Raises NodeFinished exception when node’s target nodes are not receiving data anymore. In most cases this exception might be ignored, as it is handled in the node thread wrapper. If you want to perform necessary clean-up in the run() method before exiting, you should handle this exception and then re-reaise it or just simply return from run().

This method can be called only from node’s run() method. Do not call it from initialize() or finalize().

put_record(obj)

Put record into all output pipes. Convenience method. Not recommended to be used.

Depreciated.

reset_type(name)

Remove all retype information for field name

retype(name, **attributes)

Retype an output field name to field field.

run()

Main method for running the node code. Subclasses should implement this method.

Node uses pipes for communication. SimplePipe is abstract class that should be used as base class for any Pipe implementation:

The Pipe class uses Python threading for node thread concurrency:

class brewery.streams.Pipe(buffer_size=1000)
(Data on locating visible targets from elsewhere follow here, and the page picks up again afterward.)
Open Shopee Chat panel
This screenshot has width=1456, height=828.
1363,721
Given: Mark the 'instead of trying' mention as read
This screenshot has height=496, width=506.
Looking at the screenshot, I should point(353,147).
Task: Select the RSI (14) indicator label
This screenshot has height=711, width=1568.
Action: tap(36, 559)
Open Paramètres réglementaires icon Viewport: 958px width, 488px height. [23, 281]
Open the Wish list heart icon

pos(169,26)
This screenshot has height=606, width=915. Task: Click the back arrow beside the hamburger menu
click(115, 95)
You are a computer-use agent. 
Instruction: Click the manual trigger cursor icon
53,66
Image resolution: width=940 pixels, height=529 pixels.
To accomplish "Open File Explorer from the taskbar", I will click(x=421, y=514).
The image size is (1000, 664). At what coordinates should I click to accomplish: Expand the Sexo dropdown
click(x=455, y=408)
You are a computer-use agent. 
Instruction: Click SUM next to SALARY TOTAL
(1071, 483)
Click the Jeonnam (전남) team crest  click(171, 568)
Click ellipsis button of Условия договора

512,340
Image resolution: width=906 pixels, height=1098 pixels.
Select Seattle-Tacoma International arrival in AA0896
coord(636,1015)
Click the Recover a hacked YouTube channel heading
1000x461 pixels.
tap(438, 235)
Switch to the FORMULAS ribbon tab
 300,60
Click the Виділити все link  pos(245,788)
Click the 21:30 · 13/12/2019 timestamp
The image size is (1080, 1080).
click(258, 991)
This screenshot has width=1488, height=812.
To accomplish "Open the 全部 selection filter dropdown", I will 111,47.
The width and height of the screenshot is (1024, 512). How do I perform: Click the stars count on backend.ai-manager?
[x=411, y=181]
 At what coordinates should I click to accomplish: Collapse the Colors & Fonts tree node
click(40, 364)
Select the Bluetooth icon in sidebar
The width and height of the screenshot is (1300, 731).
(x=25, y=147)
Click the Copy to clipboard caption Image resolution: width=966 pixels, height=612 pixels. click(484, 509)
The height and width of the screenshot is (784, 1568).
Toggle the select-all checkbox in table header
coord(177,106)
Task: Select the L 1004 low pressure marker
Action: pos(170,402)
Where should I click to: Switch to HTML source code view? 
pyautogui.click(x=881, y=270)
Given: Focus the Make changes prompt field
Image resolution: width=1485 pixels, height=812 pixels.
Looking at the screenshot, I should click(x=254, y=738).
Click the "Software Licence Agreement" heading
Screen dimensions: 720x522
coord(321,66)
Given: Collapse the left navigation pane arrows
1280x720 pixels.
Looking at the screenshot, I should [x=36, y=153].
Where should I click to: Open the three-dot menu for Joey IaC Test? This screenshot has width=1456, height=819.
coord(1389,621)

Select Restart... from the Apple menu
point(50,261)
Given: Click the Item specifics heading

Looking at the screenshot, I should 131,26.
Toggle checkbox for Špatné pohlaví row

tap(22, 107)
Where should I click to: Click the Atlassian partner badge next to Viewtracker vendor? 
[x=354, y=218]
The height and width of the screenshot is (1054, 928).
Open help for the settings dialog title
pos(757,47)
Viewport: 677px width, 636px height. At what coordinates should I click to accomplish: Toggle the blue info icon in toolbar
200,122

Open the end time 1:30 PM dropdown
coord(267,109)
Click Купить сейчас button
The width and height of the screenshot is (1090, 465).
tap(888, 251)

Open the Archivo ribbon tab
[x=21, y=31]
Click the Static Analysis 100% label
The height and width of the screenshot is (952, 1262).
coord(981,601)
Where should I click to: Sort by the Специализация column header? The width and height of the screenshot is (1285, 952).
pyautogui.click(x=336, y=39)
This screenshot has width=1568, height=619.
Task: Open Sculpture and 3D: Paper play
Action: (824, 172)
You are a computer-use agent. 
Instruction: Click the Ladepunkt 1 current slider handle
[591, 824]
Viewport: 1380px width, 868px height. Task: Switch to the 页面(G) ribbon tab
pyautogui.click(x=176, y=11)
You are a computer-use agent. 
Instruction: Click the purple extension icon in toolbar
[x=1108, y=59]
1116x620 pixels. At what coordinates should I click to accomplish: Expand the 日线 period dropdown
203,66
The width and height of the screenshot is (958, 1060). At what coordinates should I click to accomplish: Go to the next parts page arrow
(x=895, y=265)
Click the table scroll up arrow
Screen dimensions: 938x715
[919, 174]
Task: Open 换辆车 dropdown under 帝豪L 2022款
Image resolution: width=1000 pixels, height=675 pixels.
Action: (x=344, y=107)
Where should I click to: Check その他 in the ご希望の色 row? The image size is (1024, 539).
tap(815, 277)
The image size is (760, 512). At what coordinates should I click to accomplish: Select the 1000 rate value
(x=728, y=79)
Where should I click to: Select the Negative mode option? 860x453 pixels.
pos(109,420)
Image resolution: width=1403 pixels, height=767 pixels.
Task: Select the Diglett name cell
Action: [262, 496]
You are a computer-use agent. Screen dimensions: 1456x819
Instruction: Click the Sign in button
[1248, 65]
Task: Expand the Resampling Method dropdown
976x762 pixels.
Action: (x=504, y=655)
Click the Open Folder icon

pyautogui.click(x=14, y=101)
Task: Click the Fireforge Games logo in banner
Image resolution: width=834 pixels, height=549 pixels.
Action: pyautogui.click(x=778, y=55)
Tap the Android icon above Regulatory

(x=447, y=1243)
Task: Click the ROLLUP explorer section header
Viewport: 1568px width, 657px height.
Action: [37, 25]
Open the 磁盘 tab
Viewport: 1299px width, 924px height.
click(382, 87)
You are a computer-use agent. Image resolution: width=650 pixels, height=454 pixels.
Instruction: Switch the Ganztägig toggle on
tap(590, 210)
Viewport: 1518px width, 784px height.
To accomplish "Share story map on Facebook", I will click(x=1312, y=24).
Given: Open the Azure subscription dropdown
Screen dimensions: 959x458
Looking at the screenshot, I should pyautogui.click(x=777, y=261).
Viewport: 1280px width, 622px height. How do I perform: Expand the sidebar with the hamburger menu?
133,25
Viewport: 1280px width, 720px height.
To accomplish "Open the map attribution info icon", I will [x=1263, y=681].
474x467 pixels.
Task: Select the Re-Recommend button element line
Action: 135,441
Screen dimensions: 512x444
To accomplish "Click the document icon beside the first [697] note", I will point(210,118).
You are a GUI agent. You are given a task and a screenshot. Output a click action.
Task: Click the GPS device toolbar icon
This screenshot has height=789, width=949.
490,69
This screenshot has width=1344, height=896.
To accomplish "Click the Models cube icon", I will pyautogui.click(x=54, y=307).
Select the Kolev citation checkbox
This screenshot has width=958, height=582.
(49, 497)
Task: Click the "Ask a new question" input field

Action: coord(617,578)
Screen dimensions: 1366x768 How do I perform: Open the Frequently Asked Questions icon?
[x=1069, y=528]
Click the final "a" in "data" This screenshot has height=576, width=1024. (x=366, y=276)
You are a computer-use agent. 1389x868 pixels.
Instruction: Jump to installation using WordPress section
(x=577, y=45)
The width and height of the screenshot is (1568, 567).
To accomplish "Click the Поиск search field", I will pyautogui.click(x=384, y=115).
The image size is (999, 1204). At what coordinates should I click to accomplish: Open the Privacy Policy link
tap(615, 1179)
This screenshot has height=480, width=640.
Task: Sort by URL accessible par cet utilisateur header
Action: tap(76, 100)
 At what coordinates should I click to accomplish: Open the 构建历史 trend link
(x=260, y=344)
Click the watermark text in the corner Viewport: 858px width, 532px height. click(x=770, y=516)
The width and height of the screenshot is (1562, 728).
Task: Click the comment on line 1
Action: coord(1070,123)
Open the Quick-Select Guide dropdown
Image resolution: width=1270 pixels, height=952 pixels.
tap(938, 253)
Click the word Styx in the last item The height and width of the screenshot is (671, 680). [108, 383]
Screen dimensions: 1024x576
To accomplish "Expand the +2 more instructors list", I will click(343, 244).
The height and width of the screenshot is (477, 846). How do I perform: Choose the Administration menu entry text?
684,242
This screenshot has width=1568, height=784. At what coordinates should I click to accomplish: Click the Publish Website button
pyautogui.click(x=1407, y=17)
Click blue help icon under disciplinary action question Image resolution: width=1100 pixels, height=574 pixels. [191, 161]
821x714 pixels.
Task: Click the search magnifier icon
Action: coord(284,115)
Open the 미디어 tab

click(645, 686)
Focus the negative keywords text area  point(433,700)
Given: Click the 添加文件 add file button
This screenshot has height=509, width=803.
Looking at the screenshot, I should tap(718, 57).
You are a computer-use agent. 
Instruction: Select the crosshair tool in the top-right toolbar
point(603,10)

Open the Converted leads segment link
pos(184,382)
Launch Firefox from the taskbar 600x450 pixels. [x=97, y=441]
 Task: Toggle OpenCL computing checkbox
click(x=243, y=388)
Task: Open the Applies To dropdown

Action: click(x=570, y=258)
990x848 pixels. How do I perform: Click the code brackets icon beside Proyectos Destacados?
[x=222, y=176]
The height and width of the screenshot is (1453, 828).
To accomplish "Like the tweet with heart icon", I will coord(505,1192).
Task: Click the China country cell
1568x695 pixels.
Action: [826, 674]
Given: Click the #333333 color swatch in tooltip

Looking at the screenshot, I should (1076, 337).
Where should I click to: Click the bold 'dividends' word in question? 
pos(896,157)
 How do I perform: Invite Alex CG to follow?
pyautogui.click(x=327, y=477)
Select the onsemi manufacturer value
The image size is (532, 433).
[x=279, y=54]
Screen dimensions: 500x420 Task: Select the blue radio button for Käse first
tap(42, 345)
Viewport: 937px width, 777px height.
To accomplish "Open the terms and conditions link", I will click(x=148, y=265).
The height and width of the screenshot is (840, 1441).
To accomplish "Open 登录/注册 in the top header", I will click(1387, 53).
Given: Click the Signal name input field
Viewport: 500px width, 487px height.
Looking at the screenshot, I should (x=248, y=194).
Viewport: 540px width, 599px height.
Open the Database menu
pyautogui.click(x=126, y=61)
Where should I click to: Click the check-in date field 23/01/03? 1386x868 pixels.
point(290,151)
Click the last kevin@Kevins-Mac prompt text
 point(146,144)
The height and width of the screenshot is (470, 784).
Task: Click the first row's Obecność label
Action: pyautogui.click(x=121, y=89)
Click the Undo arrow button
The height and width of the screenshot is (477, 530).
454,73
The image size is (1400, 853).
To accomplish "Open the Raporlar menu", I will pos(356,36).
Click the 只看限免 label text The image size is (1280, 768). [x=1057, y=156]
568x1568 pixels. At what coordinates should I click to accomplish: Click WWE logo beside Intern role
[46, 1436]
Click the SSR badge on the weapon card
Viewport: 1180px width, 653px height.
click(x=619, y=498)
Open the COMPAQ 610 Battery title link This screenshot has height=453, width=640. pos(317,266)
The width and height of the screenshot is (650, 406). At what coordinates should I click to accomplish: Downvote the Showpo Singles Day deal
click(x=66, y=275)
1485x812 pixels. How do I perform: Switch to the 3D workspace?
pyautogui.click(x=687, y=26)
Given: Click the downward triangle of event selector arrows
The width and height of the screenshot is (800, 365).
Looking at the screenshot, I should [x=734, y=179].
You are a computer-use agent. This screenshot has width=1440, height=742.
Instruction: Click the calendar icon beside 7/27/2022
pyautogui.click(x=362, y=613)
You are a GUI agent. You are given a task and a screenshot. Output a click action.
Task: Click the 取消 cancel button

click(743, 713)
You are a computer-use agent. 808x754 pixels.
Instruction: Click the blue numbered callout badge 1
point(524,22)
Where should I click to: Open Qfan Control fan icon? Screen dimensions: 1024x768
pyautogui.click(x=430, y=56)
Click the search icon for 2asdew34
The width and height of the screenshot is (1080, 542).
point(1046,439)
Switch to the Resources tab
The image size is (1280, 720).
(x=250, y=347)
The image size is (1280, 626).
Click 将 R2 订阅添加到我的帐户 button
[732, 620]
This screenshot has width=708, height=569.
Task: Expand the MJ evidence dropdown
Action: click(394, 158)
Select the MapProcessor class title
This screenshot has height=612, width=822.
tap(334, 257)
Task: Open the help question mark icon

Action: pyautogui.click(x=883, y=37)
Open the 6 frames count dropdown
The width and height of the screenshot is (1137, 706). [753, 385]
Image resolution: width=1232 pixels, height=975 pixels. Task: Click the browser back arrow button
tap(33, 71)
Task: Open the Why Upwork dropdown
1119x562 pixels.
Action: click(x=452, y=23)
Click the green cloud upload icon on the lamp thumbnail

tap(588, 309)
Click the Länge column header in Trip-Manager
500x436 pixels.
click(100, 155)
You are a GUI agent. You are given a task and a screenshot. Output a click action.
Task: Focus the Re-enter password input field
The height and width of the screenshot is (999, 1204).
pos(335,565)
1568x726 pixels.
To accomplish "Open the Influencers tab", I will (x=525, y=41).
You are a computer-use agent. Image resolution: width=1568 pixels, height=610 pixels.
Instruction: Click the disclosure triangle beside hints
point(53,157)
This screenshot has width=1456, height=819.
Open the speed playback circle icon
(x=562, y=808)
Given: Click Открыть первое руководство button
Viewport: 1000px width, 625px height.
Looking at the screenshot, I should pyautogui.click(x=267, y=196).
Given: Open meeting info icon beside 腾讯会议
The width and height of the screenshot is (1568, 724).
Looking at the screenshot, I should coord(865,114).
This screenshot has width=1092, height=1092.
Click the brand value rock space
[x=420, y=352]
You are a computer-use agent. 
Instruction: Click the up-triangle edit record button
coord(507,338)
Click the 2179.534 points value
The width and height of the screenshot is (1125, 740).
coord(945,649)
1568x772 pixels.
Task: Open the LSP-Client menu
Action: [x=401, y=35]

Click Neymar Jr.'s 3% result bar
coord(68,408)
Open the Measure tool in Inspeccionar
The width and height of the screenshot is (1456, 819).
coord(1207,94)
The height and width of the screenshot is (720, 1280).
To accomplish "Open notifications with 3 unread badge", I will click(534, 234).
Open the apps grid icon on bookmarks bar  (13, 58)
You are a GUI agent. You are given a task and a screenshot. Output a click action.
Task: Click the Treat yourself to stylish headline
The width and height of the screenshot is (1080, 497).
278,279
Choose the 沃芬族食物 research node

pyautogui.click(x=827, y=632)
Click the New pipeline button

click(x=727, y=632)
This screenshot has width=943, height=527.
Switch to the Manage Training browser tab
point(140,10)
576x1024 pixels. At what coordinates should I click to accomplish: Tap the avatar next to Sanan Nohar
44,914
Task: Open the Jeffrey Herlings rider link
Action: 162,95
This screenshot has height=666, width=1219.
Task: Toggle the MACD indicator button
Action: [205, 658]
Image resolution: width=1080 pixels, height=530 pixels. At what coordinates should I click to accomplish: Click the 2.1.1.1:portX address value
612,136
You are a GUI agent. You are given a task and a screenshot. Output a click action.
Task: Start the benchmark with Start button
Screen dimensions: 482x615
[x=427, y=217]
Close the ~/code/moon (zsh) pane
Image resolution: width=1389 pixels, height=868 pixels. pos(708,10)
Creates uni-drectional data pipe for passing data between two threads in batches of size buffer_size.

If receiving node is finished with source data and does not want anything any more, it should send done_receiving() to the pipe. In most cases, stream runner will send done_receiving() to all input pipes when node’s run() method is finished.

If sending node is finished, it should send done_sending() to the pipe, however this is not necessary in most cases, as the method for running stream flushes outputs automatically on when node run() method is finished.

closed()

Return True if pipe is closed - not sending or not receiving data any more.

done_receiving()

Close pipe from either side

done_sending()

Close pipe from sender side

put(obj)

Put data object into the pipe buffer. When buffer is full it is enqueued and receiving node can get all buffered data objects.

Puttin object into pipe is not thread safe. Only one thread sohuld write to the pipe.

rows()

Get data object from pipe. If there is no buffer ready, wait until source object sends some data.